* _YOUR ASSIGNMENT_
What you return should be only the lines starting at the one that contains "You are a computer-use agent. This" and running to the end of the listing, exactly as written, minus any pictures.

* _RECORDS FOR THIS TASK_
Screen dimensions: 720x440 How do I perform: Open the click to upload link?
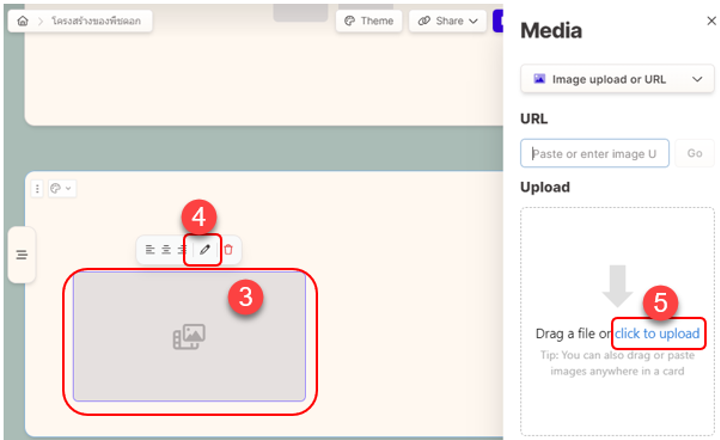pos(657,333)
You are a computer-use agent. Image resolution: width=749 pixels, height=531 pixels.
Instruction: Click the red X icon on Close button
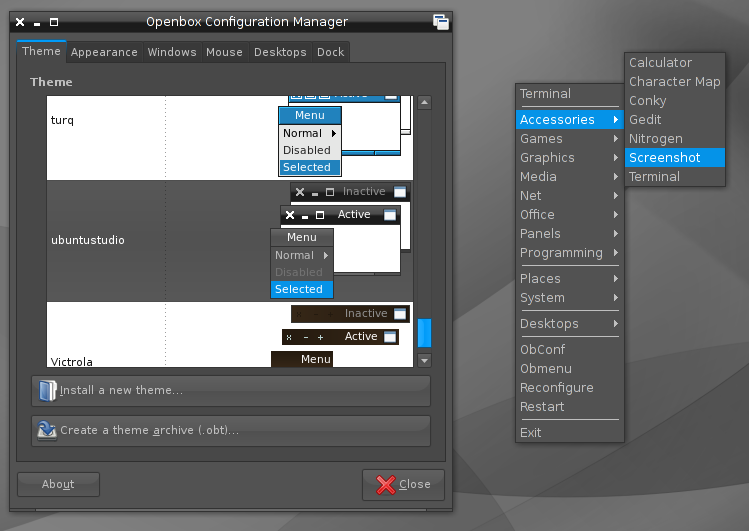click(x=386, y=485)
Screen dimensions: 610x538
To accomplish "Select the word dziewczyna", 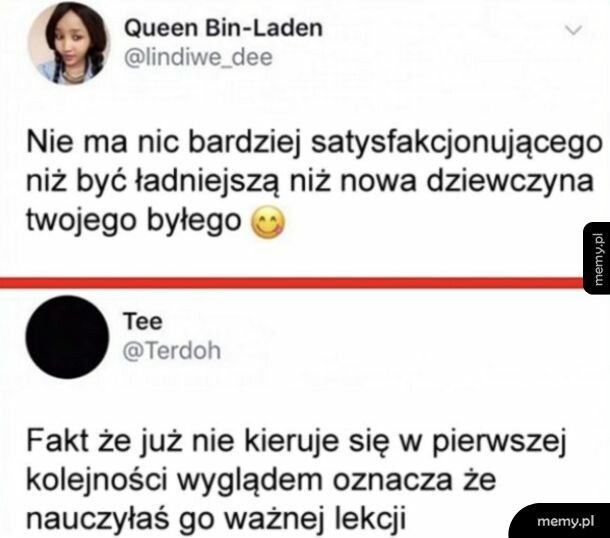I will (x=510, y=183).
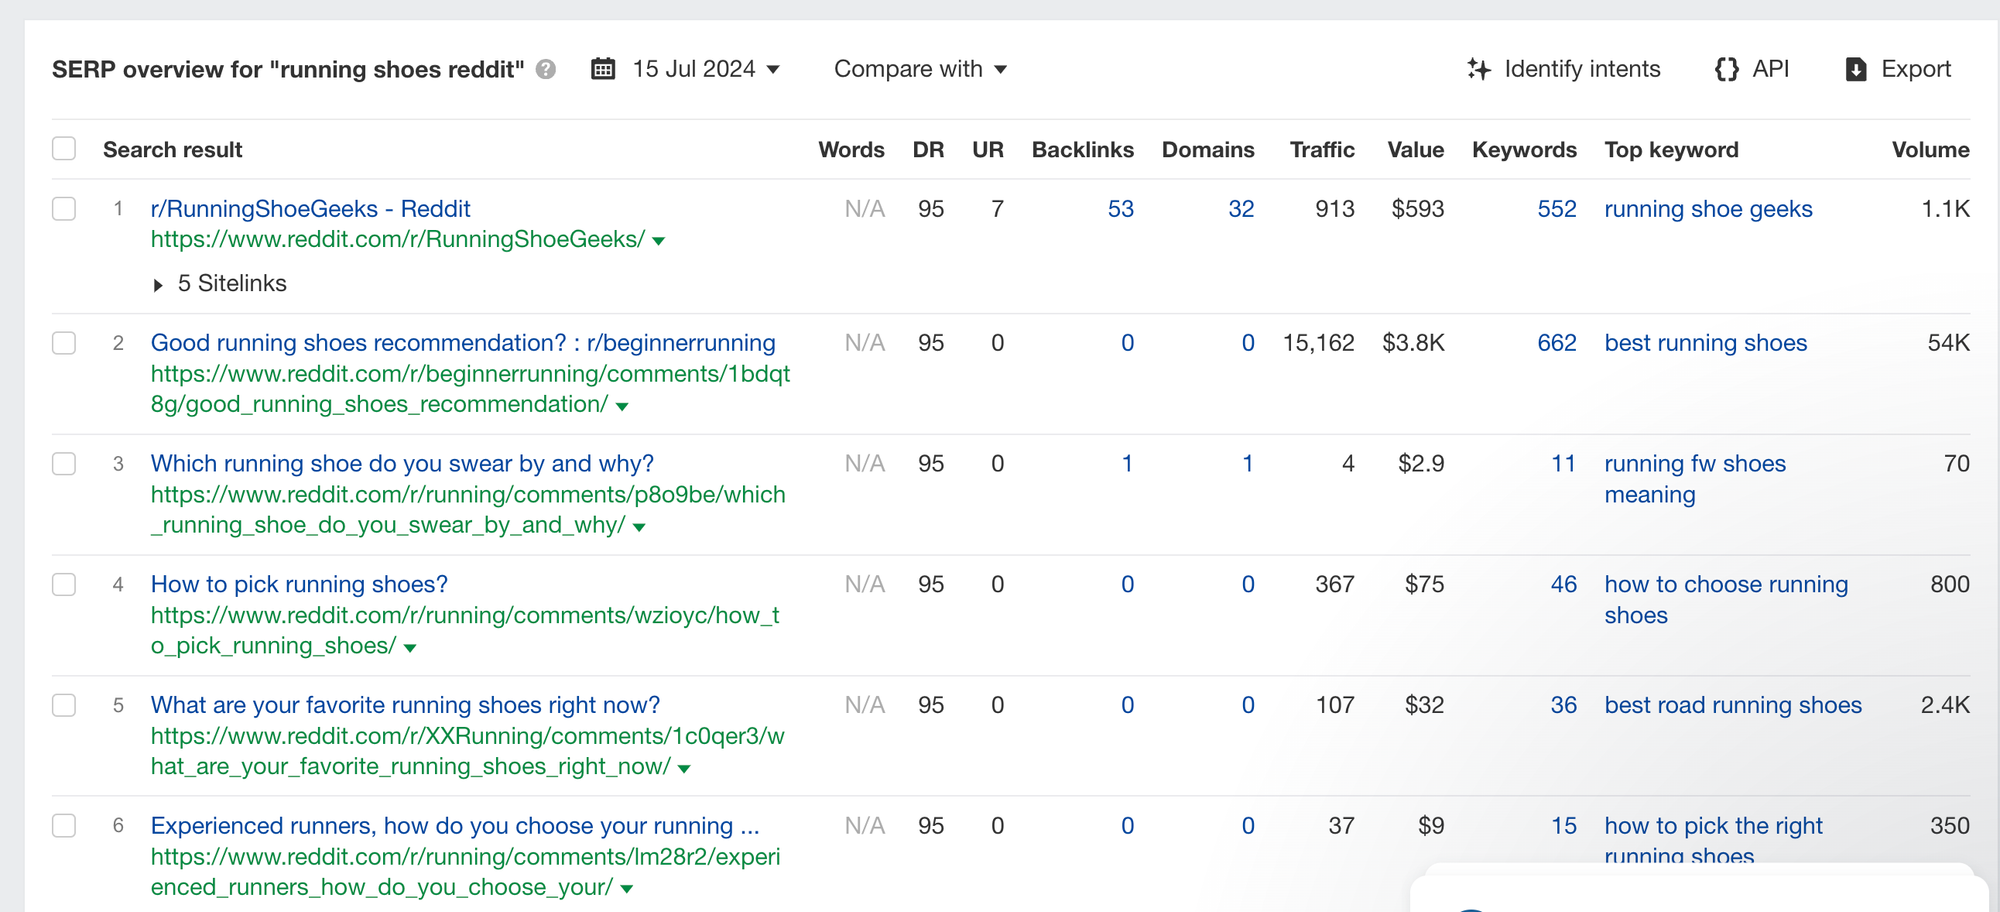
Task: Open 'How to pick running shoes?' result
Action: pyautogui.click(x=299, y=584)
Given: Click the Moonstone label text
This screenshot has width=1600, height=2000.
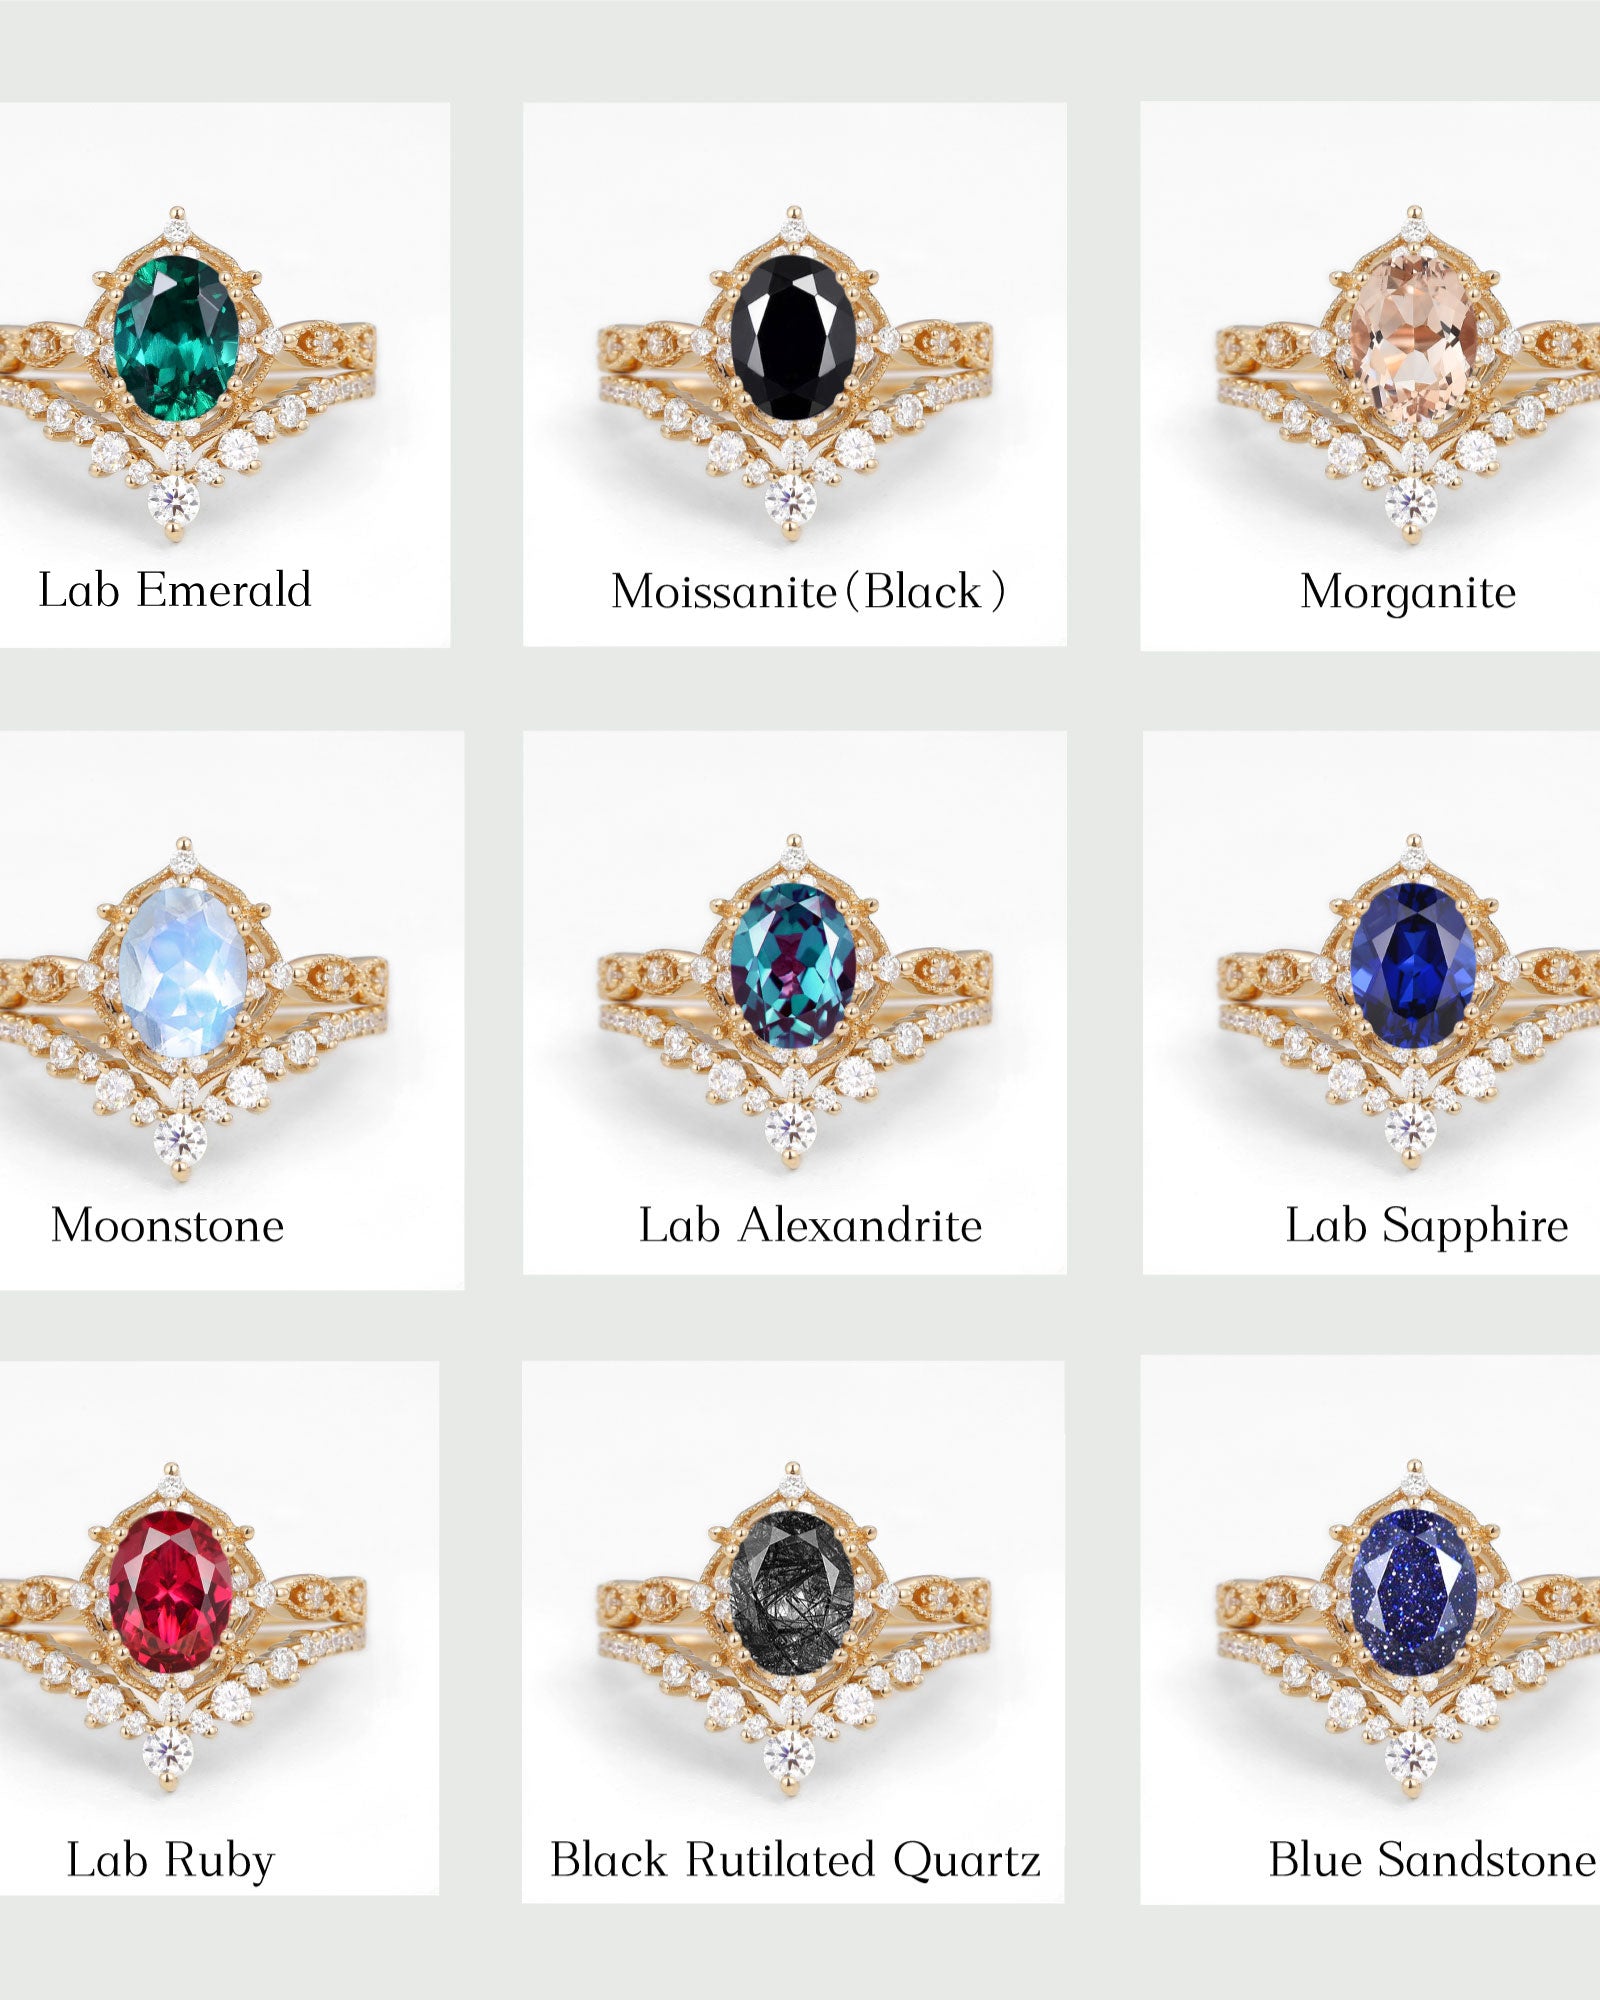Looking at the screenshot, I should (168, 1225).
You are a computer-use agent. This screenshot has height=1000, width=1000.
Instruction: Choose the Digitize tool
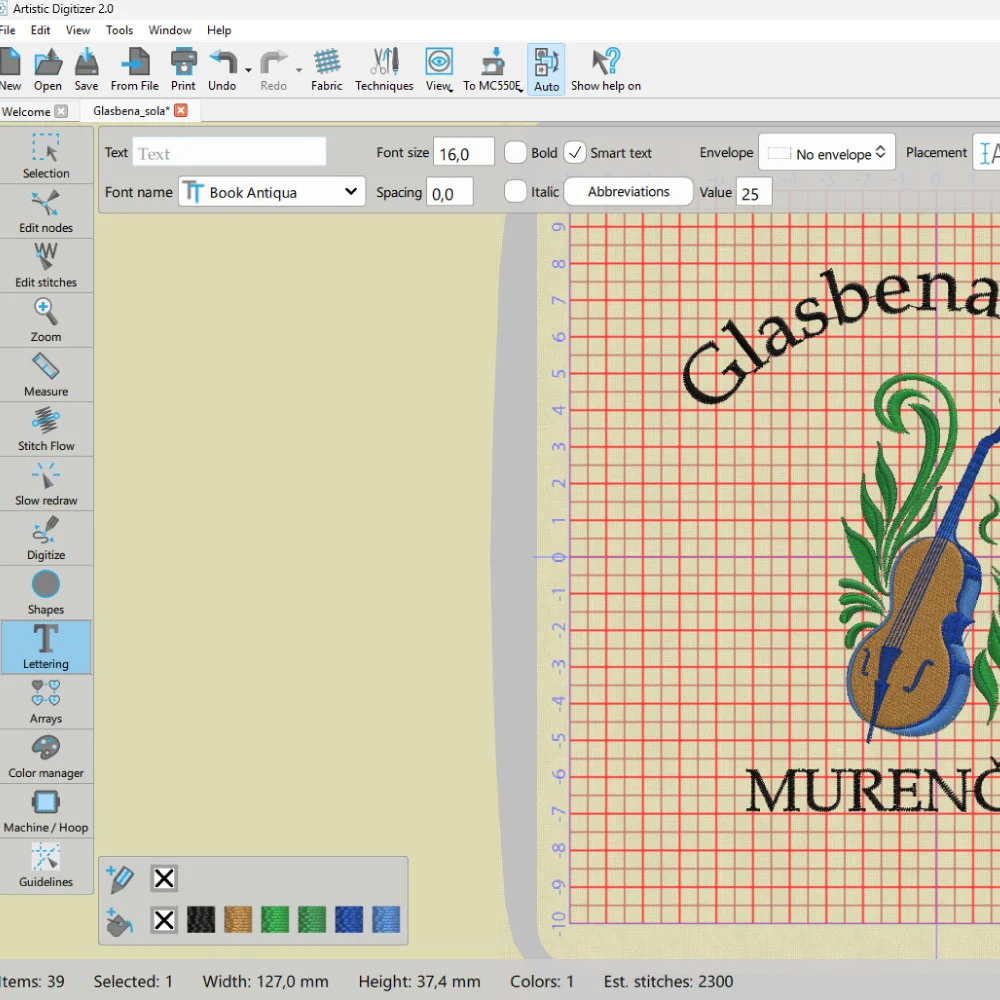click(46, 538)
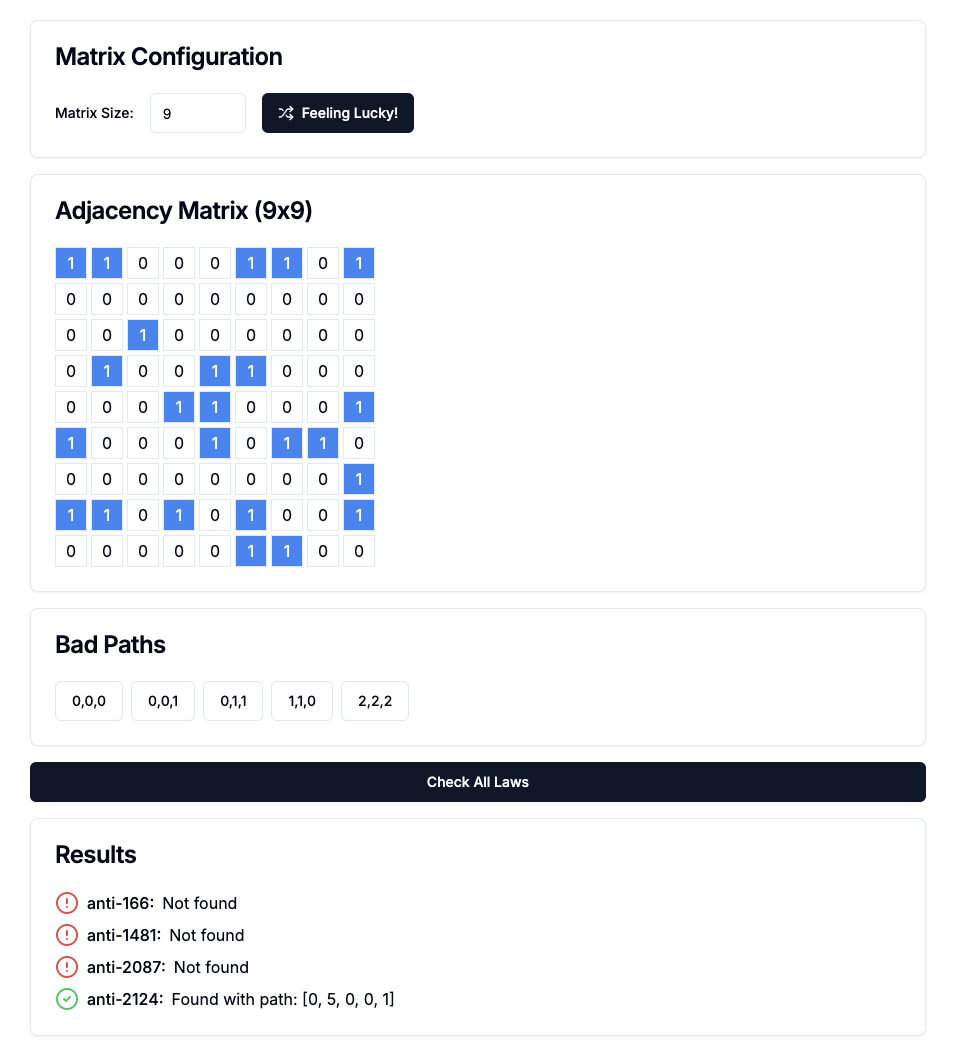Click the red alert icon beside anti-166
Viewport: 966px width, 1048px height.
tap(67, 903)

* _PROBLEM SOLUTION_
You are a computer-use agent. This screenshot has height=1000, width=1000.
Instruction: Choose the Digitize tool
click(46, 538)
Click the red alert icon beside anti-166
Viewport: 966px width, 1048px height.
tap(67, 903)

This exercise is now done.